On May 22, 2025, the Supreme Court held that a defendant could be convicted of federal wire fraud pursuant to 18 USC § 1343 even when the fraud did not result in any economic loss for the victim. This holding expands the broad reach of the federal wire fraud statute with implications for federal contractors.
Case Background
In the case, Kousisis v. United States, the Pennsylvania Department of Transportation (PennDOT) awarded Stamatios Kousisis and his company, Alpha Painting and Construction Co., two government contracts for painting the 30th Street Train Station and the Girard Point Bridge in Philadelphia. Both contracts were largely funded with Department of Transportation (DOT) grants. DOT required bidders for each contract to commit to subcontracting a portion of the work with disadvantaged businesses. Kousisis represented that Alpha Painting would acquire $6.4M in painting supplies from Markias, Inc., a pre-qualified disadvantaged business.
This was untrue. Kousisis worked directly with other paint suppliers and generated false purchase orders billed to Markias. In this arrangement, Markias functioned only as a pass-through entity, sending checks to and from Alpha Painting’s paint suppliers. PennDOT did not discover Kousisis’s scheme during contract performance. Later, the Government indicted Kousisis and Alpha Painting for wire fraud pursuant to 18 USC § 1343. Kousisis and Alpha Painting moved for acquittal post-verdict, arguing that PennDOT received the full benefit of their painting services under the contracts and, as such, they could not be convicted under the federal wire fraud statute.

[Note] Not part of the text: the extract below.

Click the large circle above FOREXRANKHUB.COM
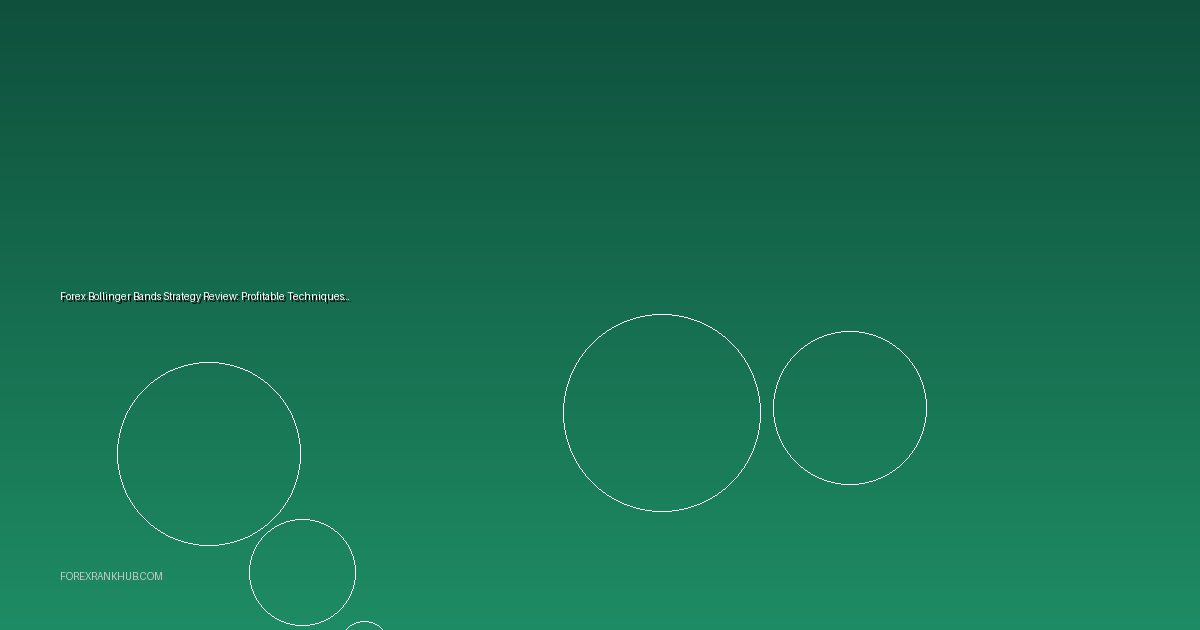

The US District Court for the Eastern District of Pennsylvania convicted Kousisis of wire fraud under theory of fraudulent inducement, where a defendant can be held liable for federal fraud when they use falsehoods to induce a victim to enter into a transaction. The Third Circuit affirmed the conviction. The Supreme Court took the case to resolve a circuit split concerning the “validity of a federal fraud conviction when the defendant did not seek to cause the victim net pecuniary loss.”
The Supreme Court’s Holding
Ultimately, the Court affirmed Kousisis’s conviction, finding the fraudulent inducement theory was consistent with 18 USC § 1343. Further, the Court found neither existing precedent nor the text of § 1343 required economic loss for a fraud conviction.
The Court’s opinion did not explicitly define the materiality standard for the purposes of § 1343, noting that it was not at issue in the case because Alpha Painting and Kousisis did not contest the materiality of their misrepresentations. The Court did note that materiality was required for federal fraud convictions stating, “that materiality of falsehood is an element of – and thus a limit on – the federal fraud statutes” and “[a] conviction premised on the fraudulent-inducement theory cannot be sustained without it.”
Key Takeaways
The Supreme Court’s holding in Kousisis reinforces the long reach of the federal wire fraud statute and the fraudulent inducement theory as a tool for prosecutors. A federal contractor can be criminally liable for wire fraud based on their misrepresentations while entering contracts regardless of whether the falsehoods created an economic loss for the government or if the contractor fulfilled its obligations to the government.
Because the Court did not precisely define the materiality standard for § 1343, it is uncertain how much discretion prosecutors will exercise when considering whether to pursue federal wire fraud charges for misrepresentations made by federal contractors.
In moving forward after Kousisis, contractors should continue to maintain robust compliance departments and ensure their proposals and communications with the Government are entirely accurate to avoid criminal liability.